▽

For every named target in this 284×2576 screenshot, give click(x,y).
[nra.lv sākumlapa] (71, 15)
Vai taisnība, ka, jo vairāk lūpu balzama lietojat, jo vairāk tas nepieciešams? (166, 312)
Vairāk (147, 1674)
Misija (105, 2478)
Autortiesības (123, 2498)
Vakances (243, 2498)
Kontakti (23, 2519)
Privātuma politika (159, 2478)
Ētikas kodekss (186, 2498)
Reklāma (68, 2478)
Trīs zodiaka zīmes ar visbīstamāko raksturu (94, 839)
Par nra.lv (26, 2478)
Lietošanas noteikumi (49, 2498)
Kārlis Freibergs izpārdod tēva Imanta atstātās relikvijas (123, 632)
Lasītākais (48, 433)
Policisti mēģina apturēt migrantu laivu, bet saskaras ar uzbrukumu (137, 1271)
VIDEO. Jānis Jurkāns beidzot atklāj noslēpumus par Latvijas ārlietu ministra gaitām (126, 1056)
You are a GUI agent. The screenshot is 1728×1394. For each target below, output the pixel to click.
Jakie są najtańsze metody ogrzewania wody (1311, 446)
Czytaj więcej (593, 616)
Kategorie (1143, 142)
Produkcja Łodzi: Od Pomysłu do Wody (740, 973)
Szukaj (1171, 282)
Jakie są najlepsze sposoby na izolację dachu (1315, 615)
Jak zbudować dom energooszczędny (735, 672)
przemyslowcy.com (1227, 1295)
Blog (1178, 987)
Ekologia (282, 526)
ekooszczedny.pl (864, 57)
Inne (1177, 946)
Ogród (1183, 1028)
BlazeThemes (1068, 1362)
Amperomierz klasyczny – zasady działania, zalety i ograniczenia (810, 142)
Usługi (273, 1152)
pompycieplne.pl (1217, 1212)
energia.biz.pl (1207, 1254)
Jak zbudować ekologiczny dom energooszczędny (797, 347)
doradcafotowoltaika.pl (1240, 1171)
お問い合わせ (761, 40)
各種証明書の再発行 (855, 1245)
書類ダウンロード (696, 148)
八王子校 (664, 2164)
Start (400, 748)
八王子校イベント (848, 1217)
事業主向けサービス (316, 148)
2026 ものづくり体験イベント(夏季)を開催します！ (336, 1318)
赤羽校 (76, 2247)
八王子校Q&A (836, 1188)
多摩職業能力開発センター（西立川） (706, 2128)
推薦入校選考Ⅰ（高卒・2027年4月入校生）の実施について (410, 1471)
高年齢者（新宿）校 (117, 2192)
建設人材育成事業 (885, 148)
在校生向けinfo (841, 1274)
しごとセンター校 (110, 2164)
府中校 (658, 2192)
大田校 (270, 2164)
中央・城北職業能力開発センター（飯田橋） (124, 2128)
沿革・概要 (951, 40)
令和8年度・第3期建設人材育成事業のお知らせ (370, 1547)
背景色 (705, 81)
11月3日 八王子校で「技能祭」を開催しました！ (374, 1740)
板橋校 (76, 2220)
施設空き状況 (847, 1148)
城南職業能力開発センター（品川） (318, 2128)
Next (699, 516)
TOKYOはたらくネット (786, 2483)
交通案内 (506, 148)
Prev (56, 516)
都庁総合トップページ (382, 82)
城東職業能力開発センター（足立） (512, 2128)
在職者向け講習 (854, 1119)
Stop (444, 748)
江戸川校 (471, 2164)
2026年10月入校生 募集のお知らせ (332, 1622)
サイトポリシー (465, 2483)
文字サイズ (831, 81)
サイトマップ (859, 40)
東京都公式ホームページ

△

• WORK ORDER
A single number is the answer: the number of lines in the entries that contain "click".

• RESPONSE TO THE TASK
2